══ EXERCISE DATA ══

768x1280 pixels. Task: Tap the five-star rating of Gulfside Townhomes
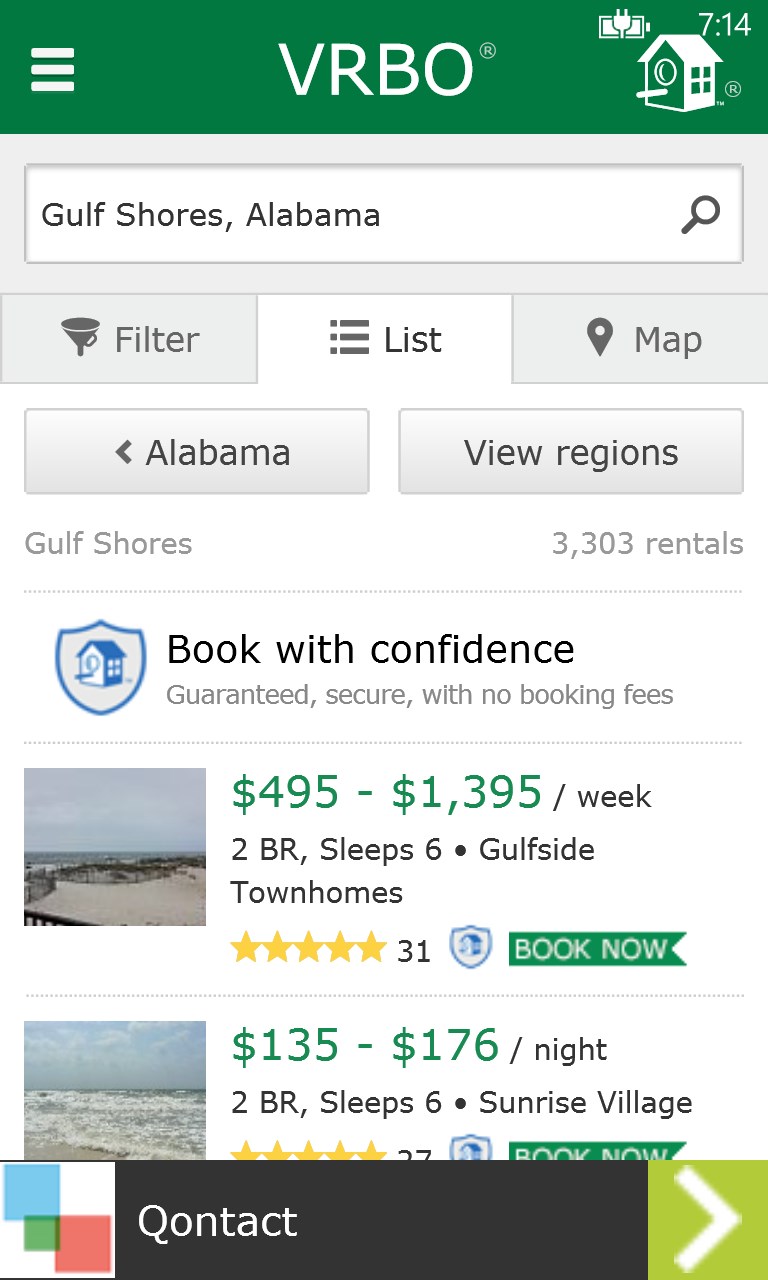tap(308, 947)
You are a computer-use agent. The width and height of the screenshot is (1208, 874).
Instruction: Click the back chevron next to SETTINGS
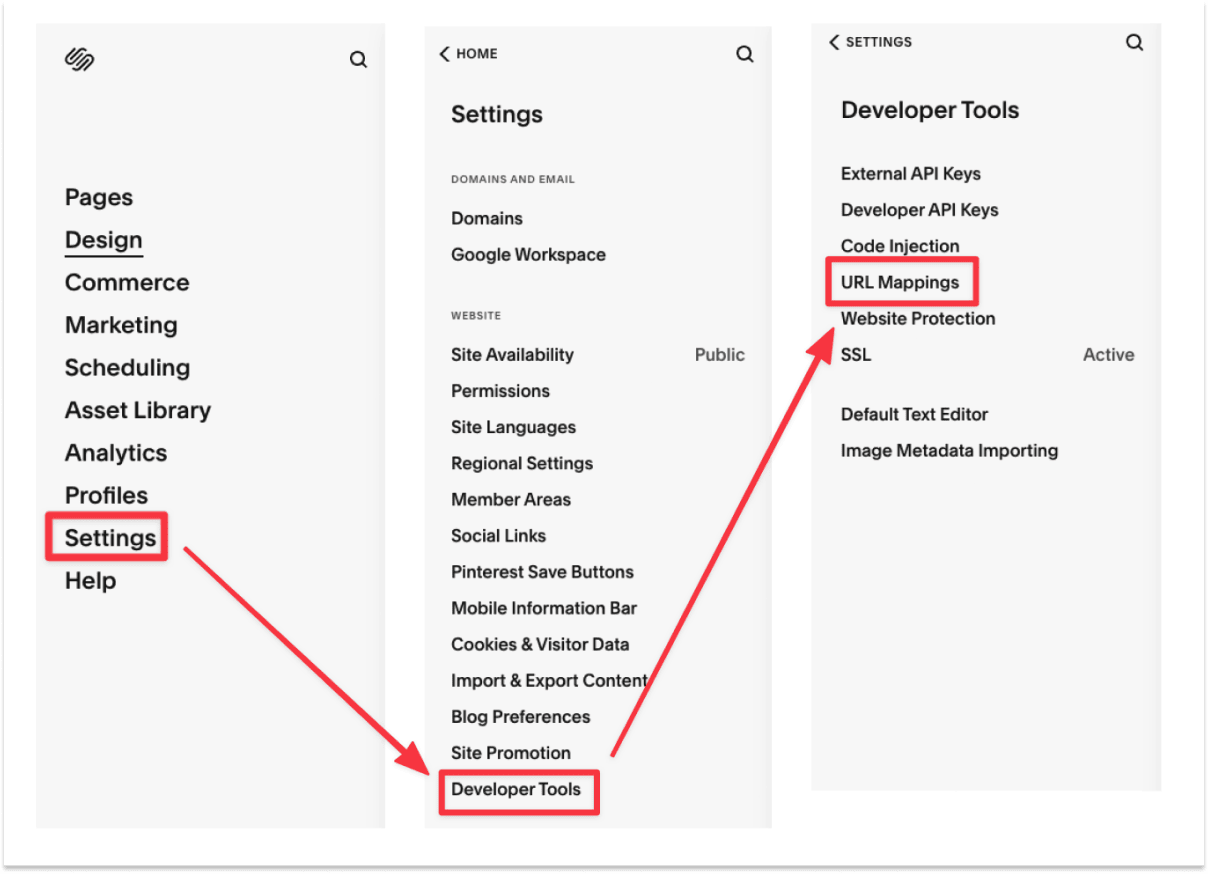pos(835,42)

═══

§ PROBLEM STATEMENT
Each entry should be transcribed exactly as given, with pictures omitted.

§ SOLUTION FOR THIS EXERCISE
768x1280 pixels. Task: Tap the five-star rating of Gulfside Townhomes
tap(308, 947)
You are a computer-use agent. The width and height of the screenshot is (1208, 874).
Instruction: Click the back chevron next to SETTINGS
pos(835,42)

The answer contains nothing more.